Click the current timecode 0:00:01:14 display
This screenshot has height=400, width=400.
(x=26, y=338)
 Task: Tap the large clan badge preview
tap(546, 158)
...
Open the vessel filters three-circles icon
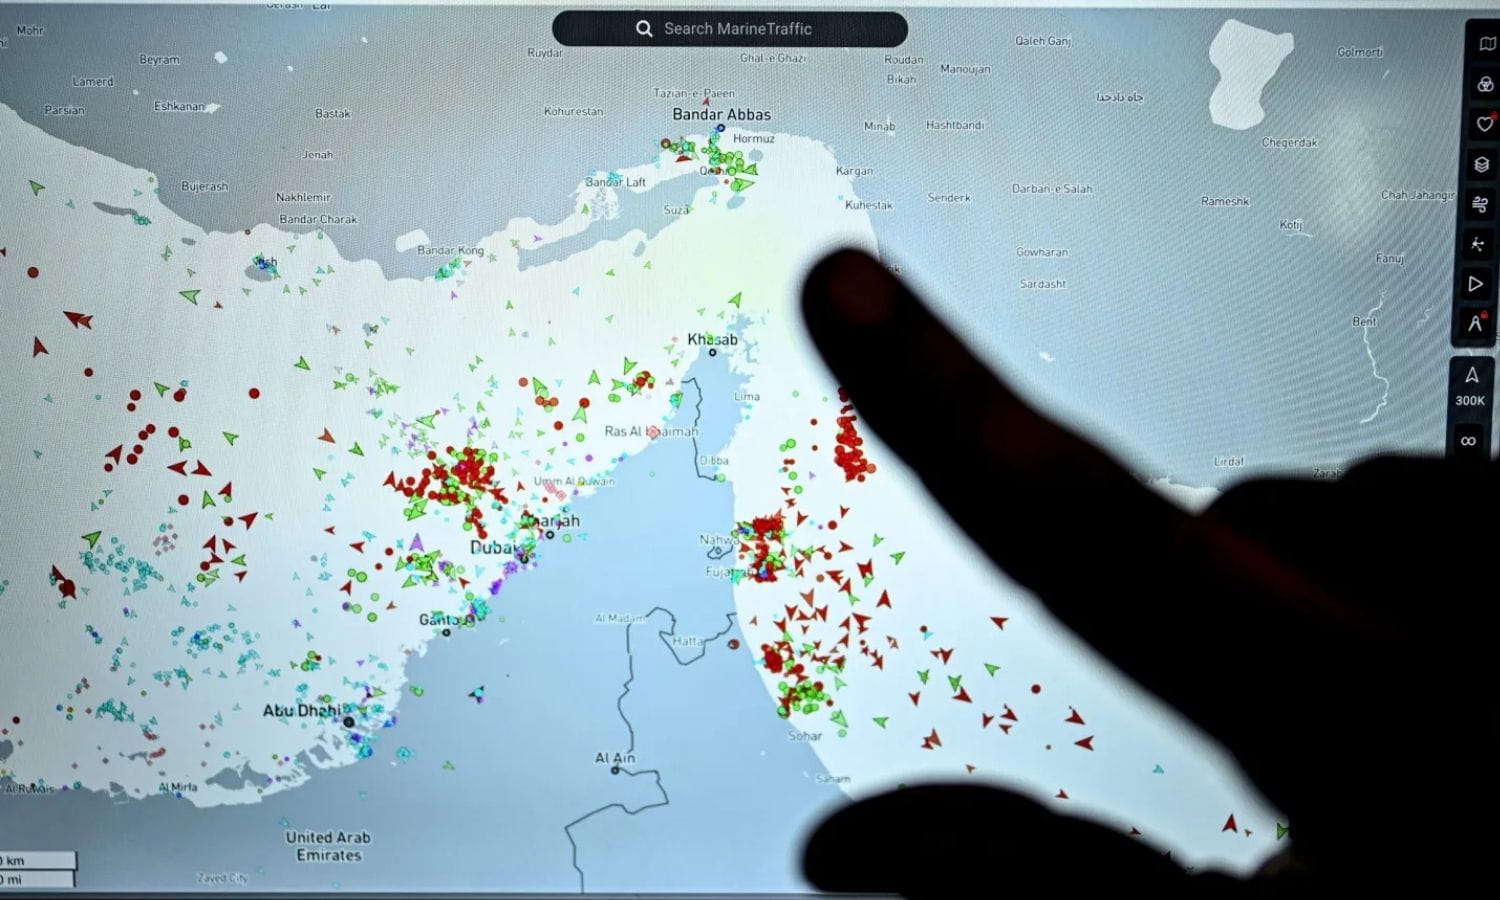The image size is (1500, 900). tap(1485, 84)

* Job *
Duplicate the entries, starting with the line that contains "Click the current timecode 0:00:01:14 display" and ending after the line that contains "tap(546, 158)", including both of those lines.

* Result for this exercise *
Click the current timecode 0:00:01:14 display
This screenshot has height=400, width=400.
(x=26, y=338)
 Task: Tap the large clan badge preview
tap(546, 158)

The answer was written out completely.